REQUEST: Please put the lines of the material below into a JSON list of strings, one string per line and with blank lines left out, starting at the line that contains "This screenshot has height=376, width=1047." and ending at the line that contains "Select the EAS001POMPE-1".

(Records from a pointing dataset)
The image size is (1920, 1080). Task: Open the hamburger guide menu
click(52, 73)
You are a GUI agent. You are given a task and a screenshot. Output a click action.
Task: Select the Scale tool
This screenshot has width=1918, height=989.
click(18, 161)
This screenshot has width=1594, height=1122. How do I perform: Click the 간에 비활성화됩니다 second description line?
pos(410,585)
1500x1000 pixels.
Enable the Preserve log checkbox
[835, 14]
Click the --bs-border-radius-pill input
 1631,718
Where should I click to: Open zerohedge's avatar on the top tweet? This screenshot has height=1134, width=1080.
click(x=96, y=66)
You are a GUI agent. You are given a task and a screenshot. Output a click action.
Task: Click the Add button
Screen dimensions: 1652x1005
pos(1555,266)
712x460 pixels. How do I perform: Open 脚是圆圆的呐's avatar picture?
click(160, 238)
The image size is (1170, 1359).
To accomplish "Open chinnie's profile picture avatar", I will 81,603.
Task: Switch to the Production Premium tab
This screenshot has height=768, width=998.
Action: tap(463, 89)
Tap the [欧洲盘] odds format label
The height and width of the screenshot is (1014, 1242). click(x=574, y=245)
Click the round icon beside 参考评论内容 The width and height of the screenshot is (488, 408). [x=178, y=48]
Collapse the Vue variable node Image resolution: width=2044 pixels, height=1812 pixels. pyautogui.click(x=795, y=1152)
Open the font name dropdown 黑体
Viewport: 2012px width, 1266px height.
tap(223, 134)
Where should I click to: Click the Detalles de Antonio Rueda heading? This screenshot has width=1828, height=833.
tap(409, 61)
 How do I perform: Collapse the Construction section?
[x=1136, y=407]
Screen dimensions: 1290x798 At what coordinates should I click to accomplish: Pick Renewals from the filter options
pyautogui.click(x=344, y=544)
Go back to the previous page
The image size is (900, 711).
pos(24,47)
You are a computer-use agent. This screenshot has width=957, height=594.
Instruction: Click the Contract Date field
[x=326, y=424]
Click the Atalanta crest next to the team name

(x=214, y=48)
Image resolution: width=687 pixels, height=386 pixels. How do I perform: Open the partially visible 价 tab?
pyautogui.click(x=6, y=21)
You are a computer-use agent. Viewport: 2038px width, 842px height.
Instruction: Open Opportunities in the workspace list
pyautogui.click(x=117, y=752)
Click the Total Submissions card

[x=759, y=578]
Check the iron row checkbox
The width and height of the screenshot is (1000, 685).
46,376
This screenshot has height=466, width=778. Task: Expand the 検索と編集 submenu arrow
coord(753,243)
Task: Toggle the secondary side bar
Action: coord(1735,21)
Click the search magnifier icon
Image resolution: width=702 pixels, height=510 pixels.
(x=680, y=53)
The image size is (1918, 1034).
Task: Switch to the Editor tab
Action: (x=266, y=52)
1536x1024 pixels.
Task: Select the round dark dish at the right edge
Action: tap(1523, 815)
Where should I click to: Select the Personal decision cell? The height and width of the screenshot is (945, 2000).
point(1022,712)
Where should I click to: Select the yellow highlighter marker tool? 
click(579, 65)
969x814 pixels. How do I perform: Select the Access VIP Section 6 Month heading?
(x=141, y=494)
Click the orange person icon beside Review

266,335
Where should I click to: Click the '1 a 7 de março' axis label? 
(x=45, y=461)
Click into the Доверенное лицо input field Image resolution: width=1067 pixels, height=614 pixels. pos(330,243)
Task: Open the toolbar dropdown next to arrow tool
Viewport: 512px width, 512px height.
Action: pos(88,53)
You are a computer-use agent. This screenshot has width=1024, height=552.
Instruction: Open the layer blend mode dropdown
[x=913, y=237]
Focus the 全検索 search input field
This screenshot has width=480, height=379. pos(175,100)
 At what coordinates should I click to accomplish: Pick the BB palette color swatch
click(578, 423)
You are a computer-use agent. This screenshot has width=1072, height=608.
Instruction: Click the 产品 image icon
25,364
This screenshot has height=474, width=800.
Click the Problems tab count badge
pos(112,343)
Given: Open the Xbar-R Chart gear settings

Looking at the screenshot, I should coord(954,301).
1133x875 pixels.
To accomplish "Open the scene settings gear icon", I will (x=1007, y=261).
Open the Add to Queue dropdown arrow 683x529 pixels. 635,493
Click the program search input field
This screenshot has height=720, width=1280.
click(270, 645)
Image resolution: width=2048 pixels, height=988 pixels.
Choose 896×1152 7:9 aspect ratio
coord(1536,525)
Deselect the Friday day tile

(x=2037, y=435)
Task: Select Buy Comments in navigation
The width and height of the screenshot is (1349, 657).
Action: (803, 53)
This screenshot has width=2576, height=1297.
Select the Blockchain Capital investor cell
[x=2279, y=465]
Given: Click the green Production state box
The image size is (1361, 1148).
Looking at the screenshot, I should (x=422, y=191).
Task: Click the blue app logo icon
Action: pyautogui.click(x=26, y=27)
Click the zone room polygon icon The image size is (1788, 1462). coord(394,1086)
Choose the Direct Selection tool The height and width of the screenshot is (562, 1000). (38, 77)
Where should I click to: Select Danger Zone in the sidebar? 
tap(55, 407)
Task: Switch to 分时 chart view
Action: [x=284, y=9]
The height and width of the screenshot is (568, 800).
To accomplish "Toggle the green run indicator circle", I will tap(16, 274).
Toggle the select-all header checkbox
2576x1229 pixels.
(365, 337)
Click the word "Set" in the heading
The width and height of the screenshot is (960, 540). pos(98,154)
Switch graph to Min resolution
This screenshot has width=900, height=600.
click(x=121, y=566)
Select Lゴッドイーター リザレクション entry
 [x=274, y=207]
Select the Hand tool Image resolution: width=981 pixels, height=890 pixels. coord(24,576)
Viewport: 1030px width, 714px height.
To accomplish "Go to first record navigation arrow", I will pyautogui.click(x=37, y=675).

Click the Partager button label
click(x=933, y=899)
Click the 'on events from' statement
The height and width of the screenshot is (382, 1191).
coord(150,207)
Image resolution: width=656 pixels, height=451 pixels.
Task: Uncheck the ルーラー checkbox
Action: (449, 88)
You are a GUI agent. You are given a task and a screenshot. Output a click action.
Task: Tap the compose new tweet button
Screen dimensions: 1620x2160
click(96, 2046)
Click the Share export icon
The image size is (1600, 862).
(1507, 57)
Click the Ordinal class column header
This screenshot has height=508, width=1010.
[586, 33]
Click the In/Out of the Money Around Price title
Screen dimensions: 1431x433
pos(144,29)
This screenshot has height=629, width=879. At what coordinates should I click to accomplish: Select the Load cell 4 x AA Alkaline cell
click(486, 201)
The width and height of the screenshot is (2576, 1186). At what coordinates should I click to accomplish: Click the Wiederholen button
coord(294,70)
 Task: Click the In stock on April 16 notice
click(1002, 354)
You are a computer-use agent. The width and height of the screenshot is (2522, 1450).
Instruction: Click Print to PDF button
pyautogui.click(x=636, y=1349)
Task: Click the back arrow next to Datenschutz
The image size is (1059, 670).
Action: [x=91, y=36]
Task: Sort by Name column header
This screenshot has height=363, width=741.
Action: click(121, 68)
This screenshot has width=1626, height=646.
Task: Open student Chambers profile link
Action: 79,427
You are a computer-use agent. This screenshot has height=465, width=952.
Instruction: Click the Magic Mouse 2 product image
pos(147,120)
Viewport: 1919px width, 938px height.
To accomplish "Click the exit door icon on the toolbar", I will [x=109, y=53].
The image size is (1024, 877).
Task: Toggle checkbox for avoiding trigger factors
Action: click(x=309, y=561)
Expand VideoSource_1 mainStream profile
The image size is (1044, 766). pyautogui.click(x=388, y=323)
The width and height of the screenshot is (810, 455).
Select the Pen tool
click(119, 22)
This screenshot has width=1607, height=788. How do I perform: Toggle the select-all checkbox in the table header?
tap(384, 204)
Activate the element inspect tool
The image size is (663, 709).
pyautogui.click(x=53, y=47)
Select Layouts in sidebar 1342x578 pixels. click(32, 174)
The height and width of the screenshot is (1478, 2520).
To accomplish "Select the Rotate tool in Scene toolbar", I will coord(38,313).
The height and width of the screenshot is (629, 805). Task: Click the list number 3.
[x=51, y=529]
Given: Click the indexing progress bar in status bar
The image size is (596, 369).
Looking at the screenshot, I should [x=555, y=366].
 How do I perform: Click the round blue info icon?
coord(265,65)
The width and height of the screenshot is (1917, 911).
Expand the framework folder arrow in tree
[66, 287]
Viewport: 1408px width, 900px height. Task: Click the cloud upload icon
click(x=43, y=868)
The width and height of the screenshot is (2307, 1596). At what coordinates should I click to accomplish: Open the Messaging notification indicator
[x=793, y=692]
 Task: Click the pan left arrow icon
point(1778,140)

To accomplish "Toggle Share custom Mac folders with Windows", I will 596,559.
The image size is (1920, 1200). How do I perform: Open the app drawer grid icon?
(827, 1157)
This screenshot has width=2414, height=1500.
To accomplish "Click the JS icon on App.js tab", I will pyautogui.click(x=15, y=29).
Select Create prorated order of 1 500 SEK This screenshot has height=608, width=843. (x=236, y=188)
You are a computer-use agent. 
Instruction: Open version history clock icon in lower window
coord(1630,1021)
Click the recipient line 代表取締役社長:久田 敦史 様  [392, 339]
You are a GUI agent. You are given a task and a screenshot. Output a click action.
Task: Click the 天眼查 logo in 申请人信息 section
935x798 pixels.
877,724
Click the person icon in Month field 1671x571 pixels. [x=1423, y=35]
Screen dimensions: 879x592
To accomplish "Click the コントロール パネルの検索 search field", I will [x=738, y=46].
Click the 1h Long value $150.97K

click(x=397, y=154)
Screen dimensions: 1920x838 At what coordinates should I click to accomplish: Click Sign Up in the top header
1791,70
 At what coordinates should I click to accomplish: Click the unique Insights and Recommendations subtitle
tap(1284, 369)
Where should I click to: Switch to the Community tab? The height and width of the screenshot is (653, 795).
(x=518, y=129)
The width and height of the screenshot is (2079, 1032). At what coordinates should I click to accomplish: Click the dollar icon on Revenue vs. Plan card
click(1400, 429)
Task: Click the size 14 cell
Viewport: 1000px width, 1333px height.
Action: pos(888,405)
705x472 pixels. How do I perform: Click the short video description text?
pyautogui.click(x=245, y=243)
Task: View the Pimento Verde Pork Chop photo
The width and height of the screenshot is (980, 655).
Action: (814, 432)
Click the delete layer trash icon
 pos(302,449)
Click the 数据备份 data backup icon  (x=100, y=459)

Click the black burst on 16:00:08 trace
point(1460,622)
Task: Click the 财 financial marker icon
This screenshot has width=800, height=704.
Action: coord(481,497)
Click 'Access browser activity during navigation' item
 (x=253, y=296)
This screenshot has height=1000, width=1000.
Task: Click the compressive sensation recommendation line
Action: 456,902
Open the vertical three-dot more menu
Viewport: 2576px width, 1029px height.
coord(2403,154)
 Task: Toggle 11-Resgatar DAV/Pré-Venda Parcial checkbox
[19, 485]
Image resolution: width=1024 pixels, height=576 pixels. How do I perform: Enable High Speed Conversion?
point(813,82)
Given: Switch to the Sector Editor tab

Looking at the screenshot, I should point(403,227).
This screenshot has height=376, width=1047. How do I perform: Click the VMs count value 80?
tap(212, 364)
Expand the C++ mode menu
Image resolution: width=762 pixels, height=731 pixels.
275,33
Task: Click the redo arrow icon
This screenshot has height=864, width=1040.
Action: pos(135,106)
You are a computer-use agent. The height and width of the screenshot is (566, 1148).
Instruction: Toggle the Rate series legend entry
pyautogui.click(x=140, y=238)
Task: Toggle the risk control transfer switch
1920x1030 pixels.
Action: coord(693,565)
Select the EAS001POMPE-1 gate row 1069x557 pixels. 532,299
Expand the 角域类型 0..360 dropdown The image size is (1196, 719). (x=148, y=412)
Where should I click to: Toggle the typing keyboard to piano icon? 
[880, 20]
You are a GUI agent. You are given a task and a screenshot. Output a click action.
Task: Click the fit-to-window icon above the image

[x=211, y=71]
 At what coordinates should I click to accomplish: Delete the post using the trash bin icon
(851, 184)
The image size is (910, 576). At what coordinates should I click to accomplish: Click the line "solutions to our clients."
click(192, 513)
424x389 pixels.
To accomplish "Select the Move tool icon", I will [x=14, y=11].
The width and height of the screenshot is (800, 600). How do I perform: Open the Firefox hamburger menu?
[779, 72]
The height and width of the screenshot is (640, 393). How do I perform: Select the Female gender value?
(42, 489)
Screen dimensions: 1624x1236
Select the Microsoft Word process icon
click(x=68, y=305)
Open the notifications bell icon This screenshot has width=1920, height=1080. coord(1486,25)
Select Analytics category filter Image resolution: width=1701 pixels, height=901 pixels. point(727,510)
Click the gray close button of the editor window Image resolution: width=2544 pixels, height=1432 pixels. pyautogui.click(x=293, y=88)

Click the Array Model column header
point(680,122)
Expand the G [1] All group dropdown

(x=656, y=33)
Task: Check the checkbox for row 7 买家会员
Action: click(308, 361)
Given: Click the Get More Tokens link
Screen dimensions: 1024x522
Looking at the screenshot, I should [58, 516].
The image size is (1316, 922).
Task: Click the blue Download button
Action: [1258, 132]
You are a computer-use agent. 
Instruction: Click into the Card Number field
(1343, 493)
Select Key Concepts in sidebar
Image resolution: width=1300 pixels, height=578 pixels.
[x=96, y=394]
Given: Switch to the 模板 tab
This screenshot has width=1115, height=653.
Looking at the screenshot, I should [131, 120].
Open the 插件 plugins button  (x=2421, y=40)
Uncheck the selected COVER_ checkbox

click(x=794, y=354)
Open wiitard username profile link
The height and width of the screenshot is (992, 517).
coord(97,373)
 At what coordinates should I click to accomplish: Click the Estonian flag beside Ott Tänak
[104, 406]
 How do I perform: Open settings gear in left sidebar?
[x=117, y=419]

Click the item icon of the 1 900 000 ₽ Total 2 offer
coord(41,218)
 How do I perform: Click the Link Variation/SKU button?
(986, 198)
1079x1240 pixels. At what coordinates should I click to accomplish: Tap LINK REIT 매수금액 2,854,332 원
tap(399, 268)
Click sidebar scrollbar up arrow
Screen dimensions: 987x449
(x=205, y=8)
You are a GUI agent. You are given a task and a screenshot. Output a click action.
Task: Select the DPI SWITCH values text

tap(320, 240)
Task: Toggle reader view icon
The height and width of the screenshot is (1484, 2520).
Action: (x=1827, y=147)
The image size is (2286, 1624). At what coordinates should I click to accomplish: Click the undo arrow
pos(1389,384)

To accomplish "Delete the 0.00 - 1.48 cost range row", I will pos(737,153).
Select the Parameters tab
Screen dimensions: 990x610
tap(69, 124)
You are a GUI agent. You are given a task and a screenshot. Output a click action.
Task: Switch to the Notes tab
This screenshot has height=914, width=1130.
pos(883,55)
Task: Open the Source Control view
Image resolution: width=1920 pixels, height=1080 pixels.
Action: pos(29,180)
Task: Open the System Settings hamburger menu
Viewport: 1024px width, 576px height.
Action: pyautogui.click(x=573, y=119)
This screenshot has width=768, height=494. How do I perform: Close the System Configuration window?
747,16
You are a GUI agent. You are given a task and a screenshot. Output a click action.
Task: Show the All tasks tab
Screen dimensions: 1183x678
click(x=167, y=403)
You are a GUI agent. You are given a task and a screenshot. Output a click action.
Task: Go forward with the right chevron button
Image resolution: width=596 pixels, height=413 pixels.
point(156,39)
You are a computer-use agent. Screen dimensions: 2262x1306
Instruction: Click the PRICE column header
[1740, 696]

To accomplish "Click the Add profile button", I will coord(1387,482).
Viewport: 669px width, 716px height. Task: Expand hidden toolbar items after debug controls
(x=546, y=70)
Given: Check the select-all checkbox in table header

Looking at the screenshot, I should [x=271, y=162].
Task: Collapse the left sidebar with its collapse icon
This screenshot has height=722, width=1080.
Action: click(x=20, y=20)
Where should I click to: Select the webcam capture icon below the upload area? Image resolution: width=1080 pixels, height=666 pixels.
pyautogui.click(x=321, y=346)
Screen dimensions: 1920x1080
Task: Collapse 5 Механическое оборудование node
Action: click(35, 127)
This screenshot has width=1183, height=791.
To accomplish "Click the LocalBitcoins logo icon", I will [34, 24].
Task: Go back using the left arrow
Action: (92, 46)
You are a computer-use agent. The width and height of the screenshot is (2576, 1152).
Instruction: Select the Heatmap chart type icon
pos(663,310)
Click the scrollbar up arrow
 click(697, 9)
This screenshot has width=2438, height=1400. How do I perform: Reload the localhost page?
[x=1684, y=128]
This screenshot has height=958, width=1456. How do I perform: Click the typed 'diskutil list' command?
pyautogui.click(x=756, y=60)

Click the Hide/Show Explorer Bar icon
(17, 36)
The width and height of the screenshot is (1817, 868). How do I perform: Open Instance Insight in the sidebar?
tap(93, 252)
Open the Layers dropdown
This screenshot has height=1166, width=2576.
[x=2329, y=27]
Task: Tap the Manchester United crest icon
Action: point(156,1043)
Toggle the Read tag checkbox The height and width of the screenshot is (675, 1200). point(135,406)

REPLY:
[
  "This screenshot has height=376, width=1047. How do I perform: Click the VMs count value 80?",
  "tap(212, 364)",
  "Expand the C++ mode menu",
  "Image resolution: width=762 pixels, height=731 pixels.",
  "275,33",
  "Task: Click the redo arrow icon",
  "This screenshot has height=864, width=1040.",
  "Action: pos(135,106)",
  "You are a computer-use agent. The height and width of the screenshot is (566, 1148).",
  "Instruction: Toggle the Rate series legend entry",
  "pyautogui.click(x=140, y=238)",
  "Task: Toggle the risk control transfer switch",
  "1920x1030 pixels.",
  "Action: coord(693,565)",
  "Select the EAS001POMPE-1 gate row 1069x557 pixels. 532,299"
]